▶ **Exercise materials**:
------------------------------------------------------------

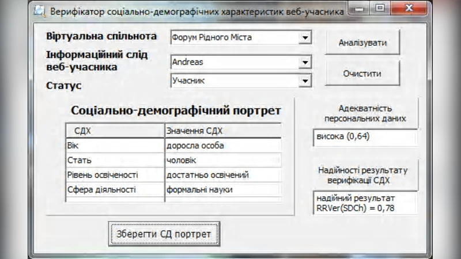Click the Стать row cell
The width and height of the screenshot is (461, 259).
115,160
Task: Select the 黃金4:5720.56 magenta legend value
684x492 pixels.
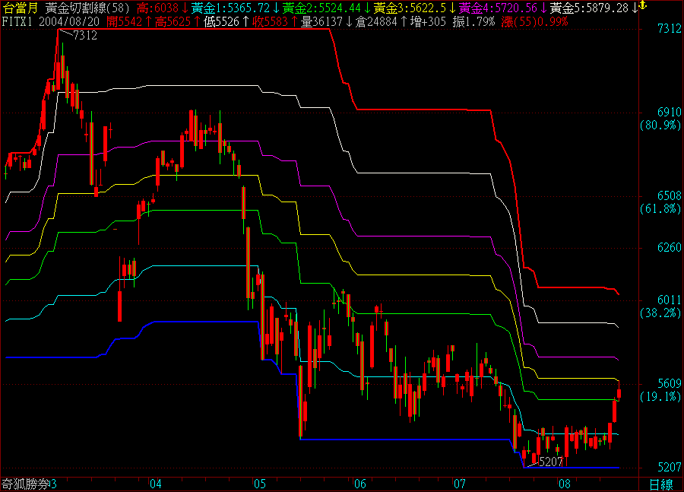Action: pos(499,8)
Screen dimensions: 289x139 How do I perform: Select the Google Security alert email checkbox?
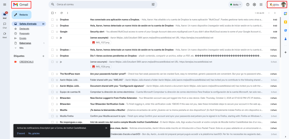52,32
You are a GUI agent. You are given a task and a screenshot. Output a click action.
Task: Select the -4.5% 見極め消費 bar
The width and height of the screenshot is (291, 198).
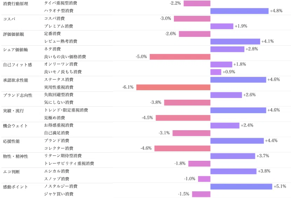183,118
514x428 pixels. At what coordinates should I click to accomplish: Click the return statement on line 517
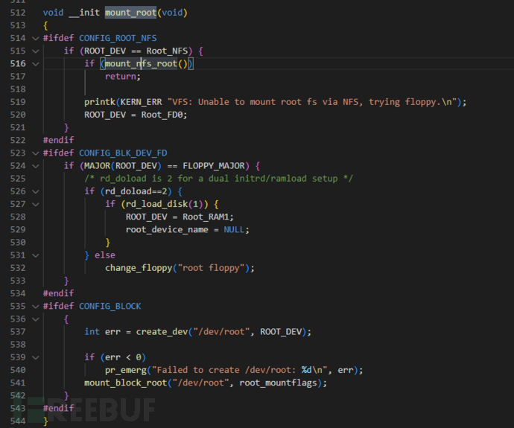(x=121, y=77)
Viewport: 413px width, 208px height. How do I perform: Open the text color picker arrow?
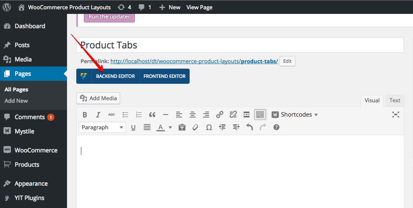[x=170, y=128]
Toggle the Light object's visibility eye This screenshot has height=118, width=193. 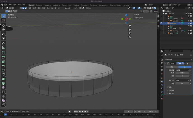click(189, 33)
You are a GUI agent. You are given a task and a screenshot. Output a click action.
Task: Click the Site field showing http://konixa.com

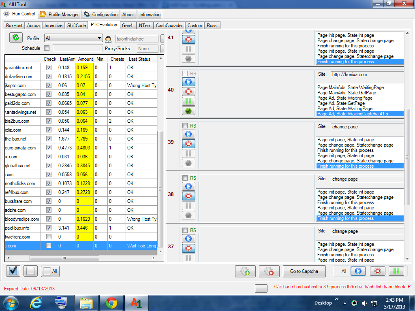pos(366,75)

------------------------------------------------------------

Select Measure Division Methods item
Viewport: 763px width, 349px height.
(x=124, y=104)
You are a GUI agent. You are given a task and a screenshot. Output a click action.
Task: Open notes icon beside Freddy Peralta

------------------------------------------------------------

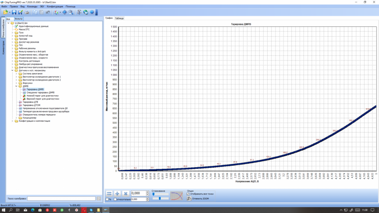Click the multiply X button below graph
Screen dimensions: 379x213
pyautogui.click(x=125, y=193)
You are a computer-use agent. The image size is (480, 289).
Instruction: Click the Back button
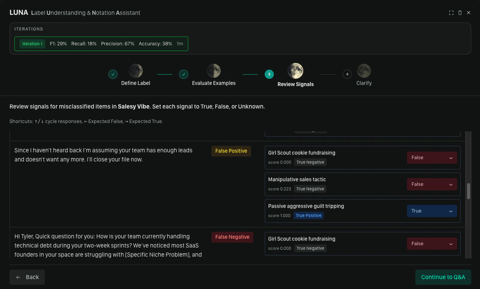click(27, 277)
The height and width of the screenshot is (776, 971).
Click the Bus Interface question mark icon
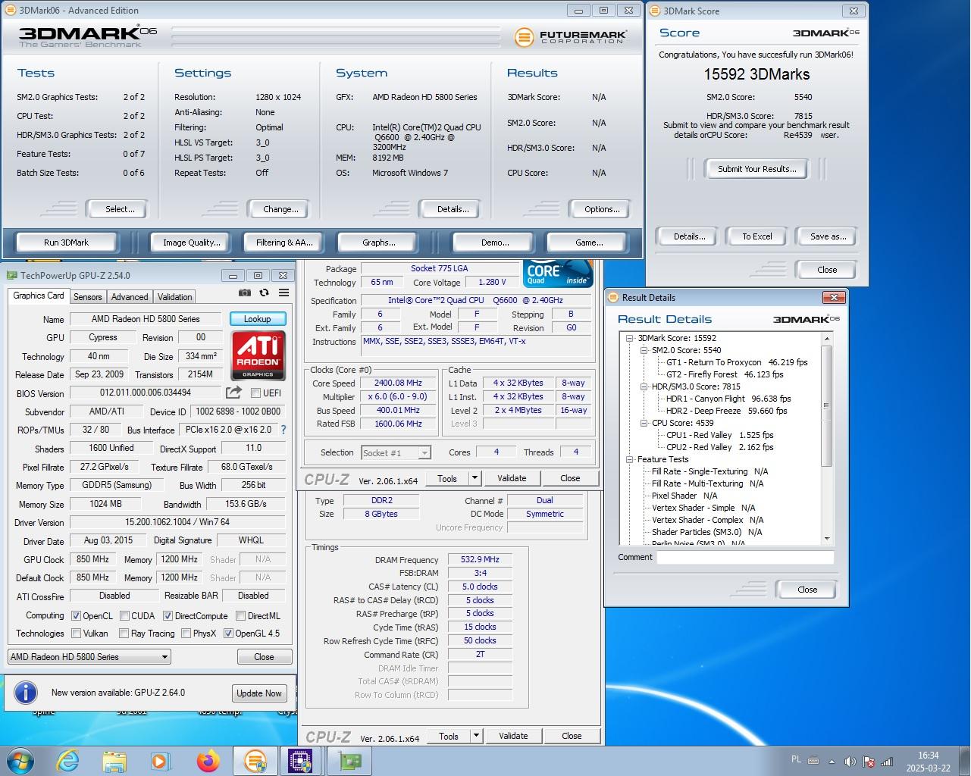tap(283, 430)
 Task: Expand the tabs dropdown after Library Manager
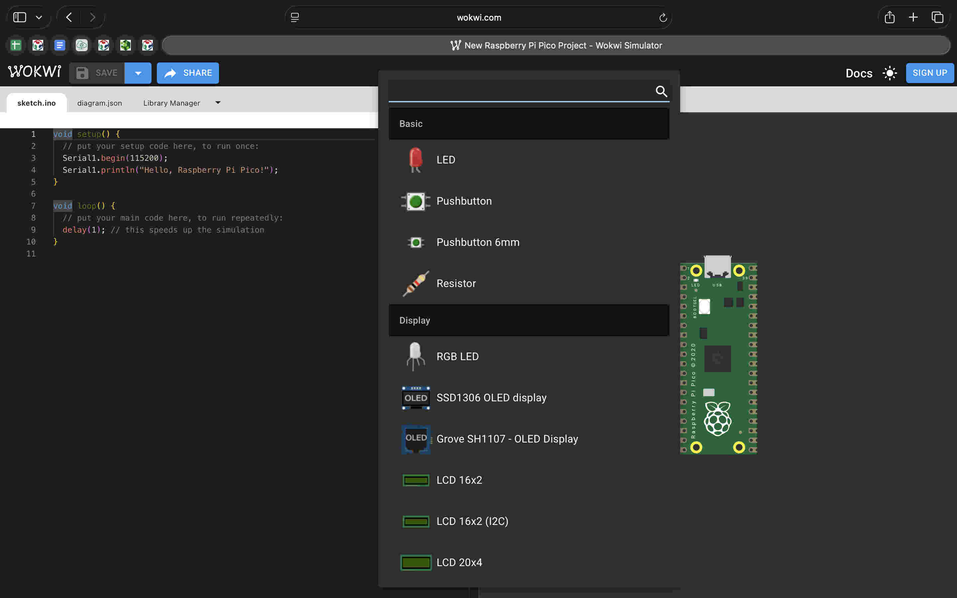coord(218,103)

------------------------------------------------------------

▶ **What you are asked to do**: Switch "Select" to "Choose" in the entries from the line that contains "Click the Стать row cell" through the line that contains "[x=170, y=128]", and write that stretch out again with nothing else changed. Leave out the pictures.

▶ **Problem solution**:
Click the Стать row cell
The width and height of the screenshot is (461, 259).
115,160
Task: Choose the 黃金4:5720.56 magenta legend value
684x492 pixels.
Action: pos(499,8)
Screen dimensions: 289x139 How do I perform: Choose the Google Security alert email checkbox?
52,32
You are a GUI agent. You are given a task and a screenshot. Output a click action.
Task: Choose the -4.5% 見極め消費 bar
The width and height of the screenshot is (291, 198).
183,118
514x428 pixels. At what coordinates should I click to accomplish: Click the return statement on line 517
(x=121, y=77)
Viewport: 413px width, 208px height. How do I perform: Open the text color picker arrow?
[x=170, y=128]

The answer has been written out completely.